** Opening Data for this exercise block **

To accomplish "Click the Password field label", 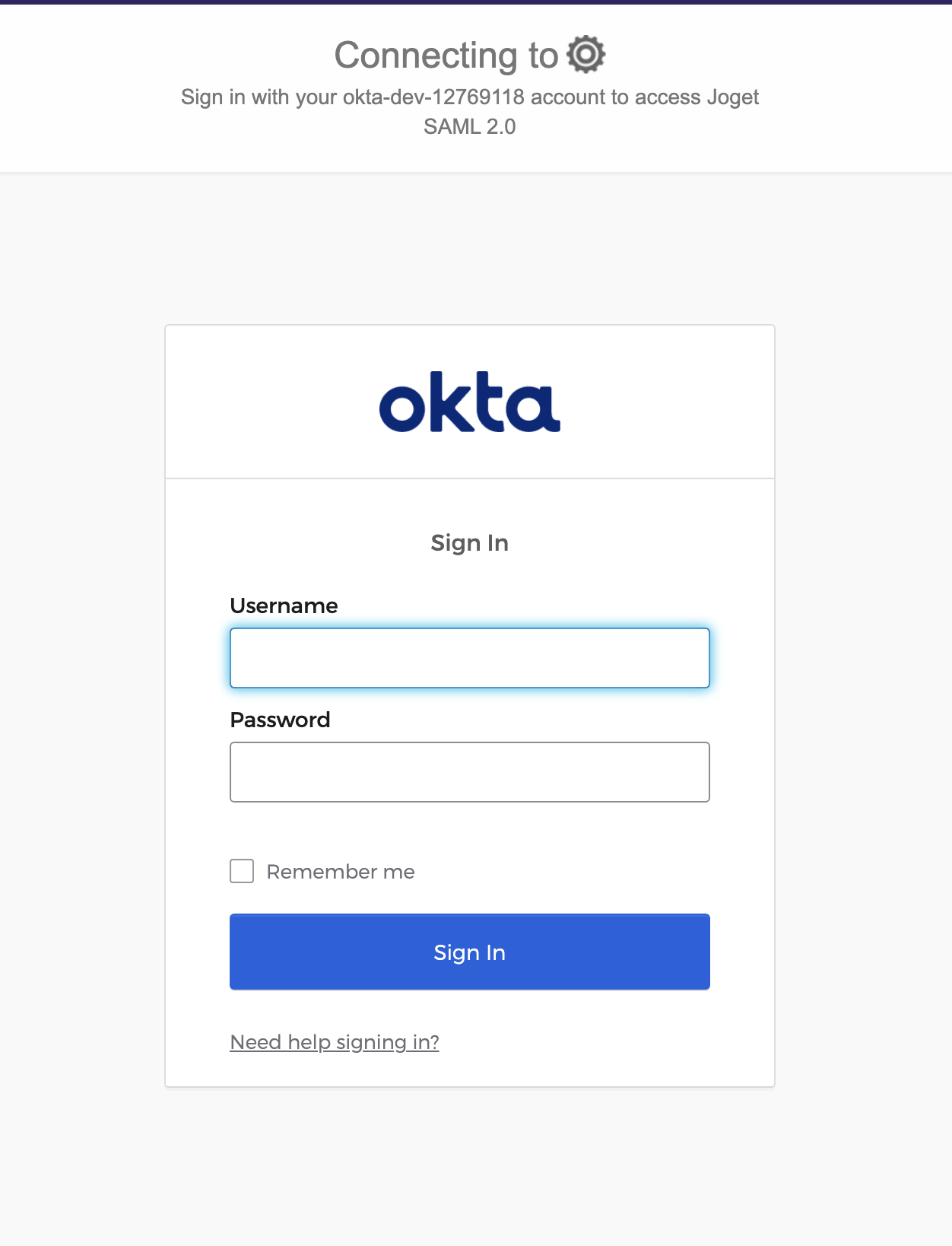I will [x=280, y=720].

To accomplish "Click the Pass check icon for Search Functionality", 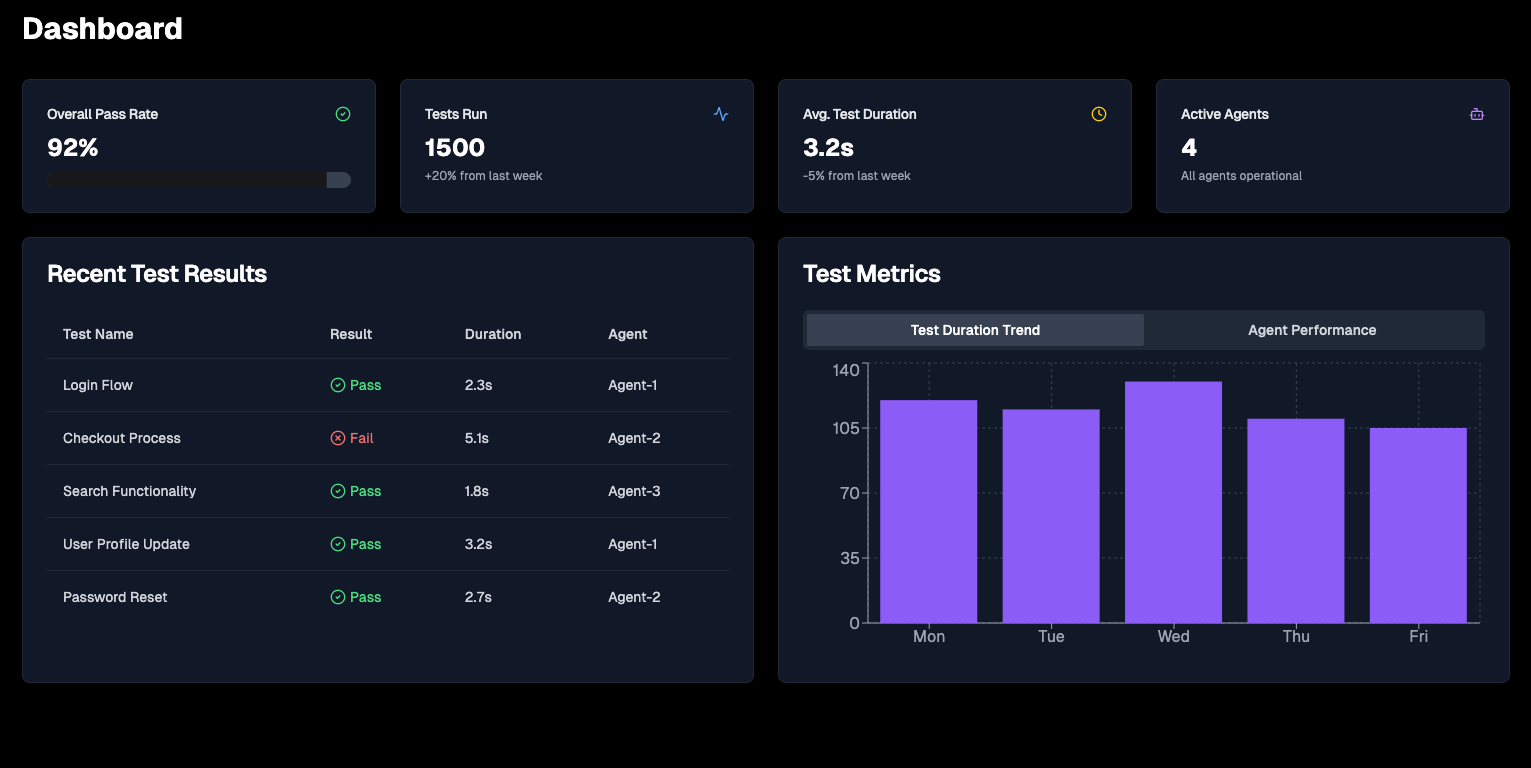I will point(338,492).
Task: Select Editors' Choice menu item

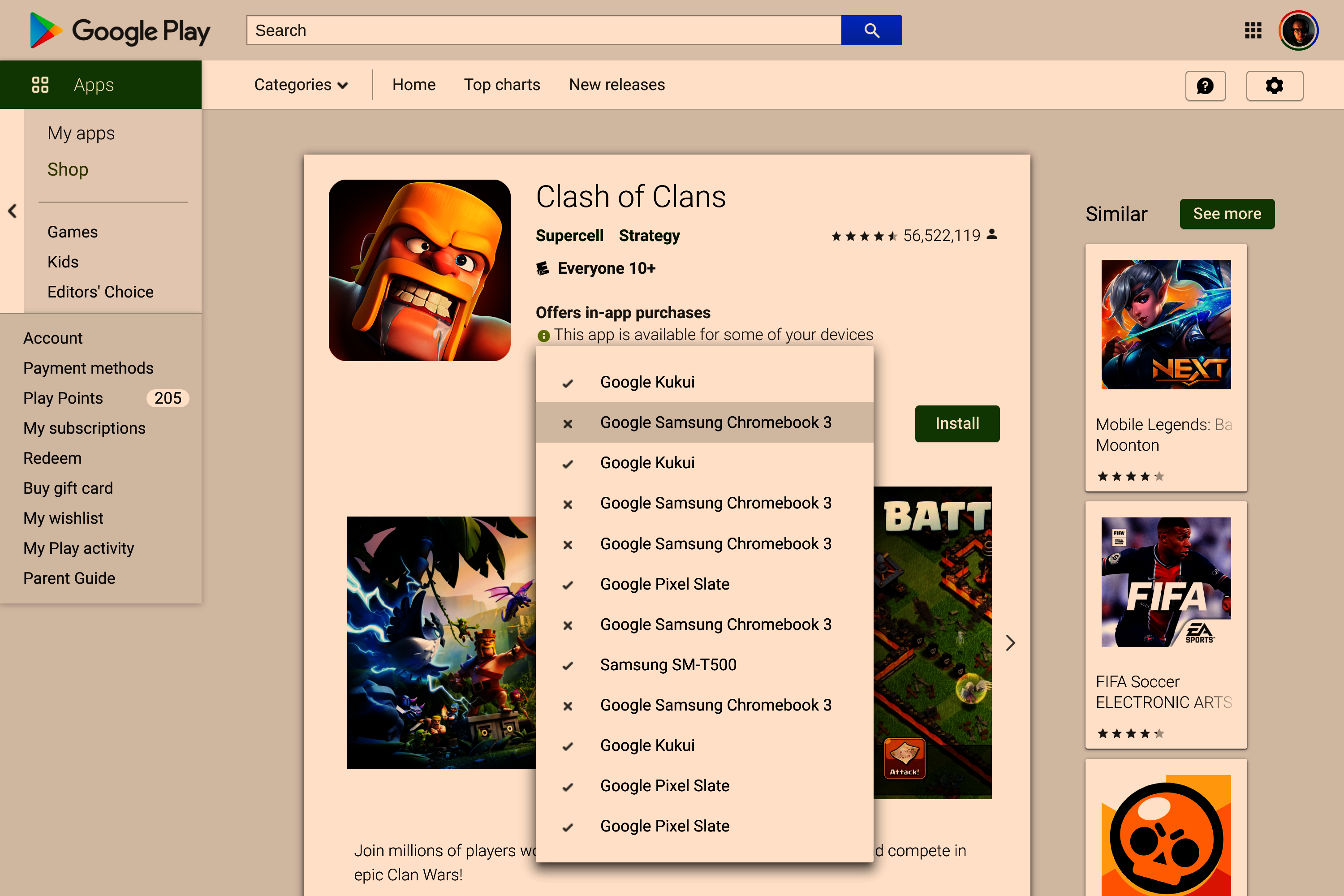Action: pos(100,292)
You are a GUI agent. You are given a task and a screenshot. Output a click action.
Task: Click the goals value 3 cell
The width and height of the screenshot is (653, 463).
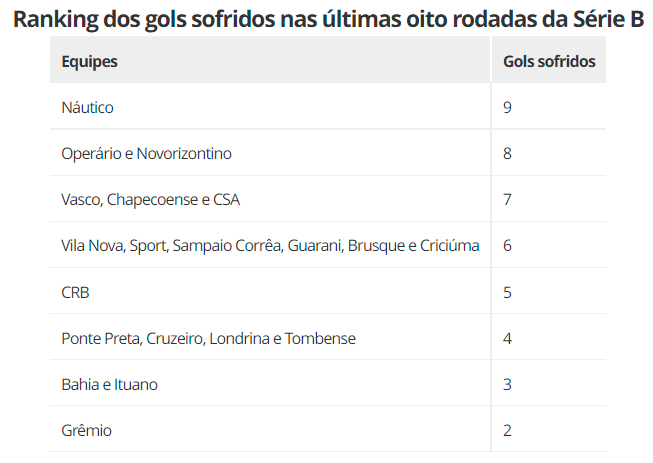point(508,385)

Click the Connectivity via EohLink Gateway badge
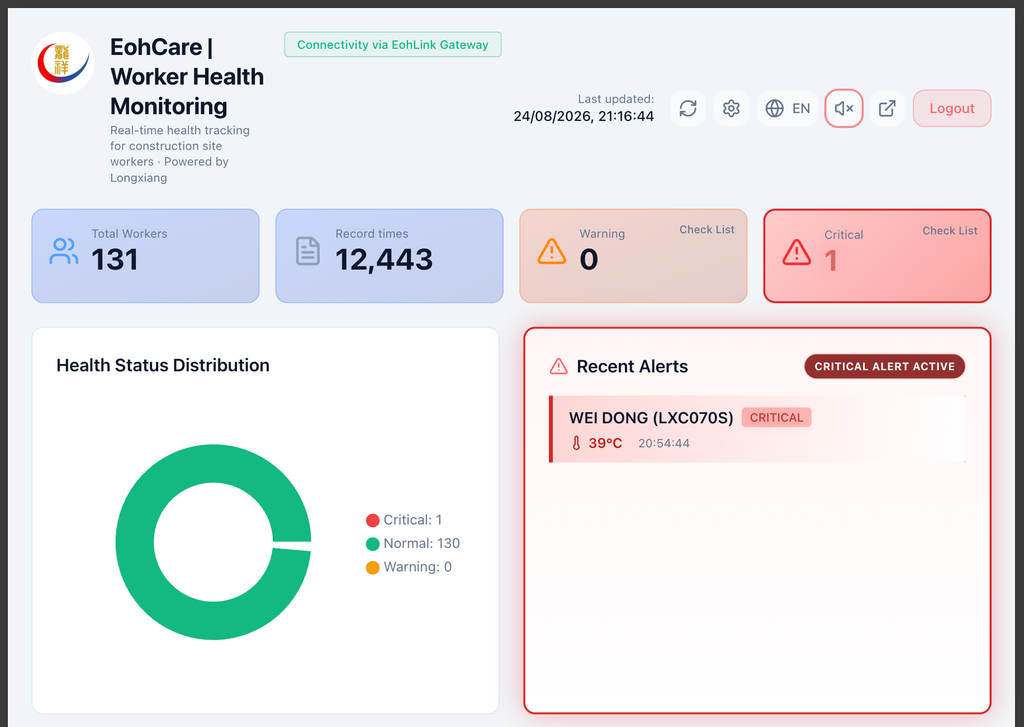tap(392, 44)
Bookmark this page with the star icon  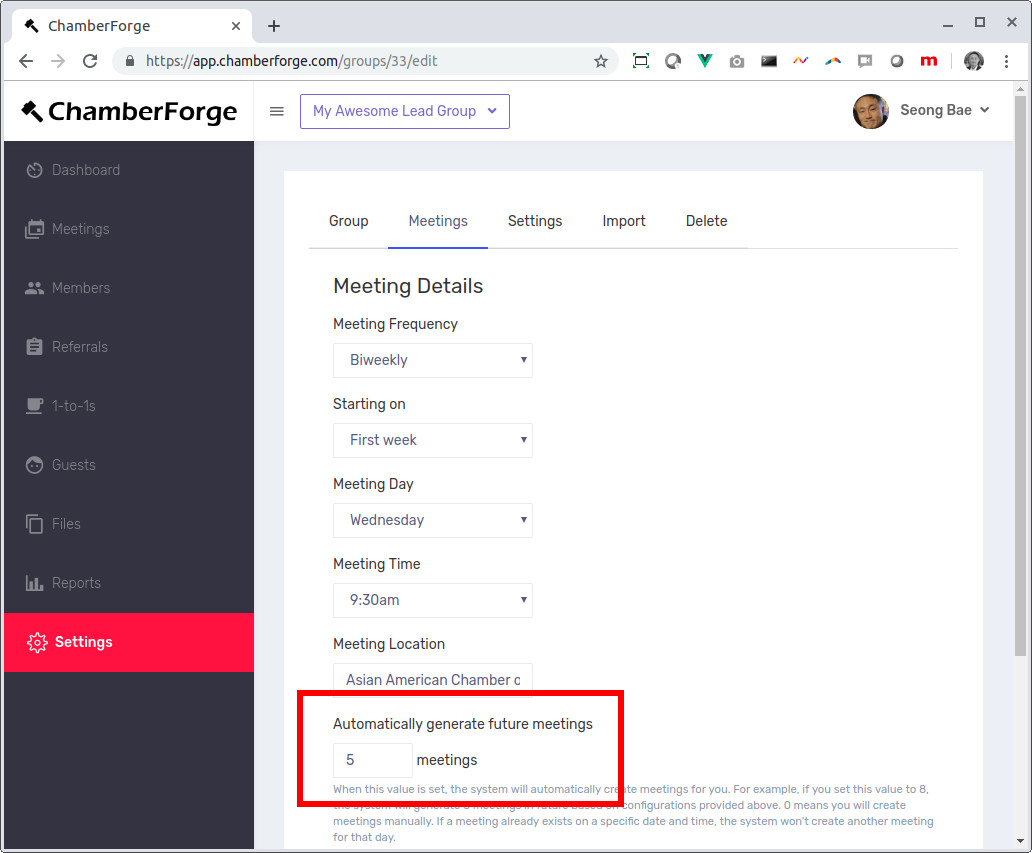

** Closing Data for this exercise block **

_Brief_. A word-for-word copy is needed of the lines from the line holding "Task: Select Editors' Choice menu item" through the end of the records, both included, excluding every picture.

_Solution below_.
Task: Select Editors' Choice menu item

Action: pos(100,292)
You are a GUI agent. You are given a task and a screenshot. Output a click action.
Task: Click the goals value 3 cell
The width and height of the screenshot is (653, 463).
point(508,385)

Click the Connectivity via EohLink Gateway badge
tap(392, 44)
Bookmark this page with the star icon  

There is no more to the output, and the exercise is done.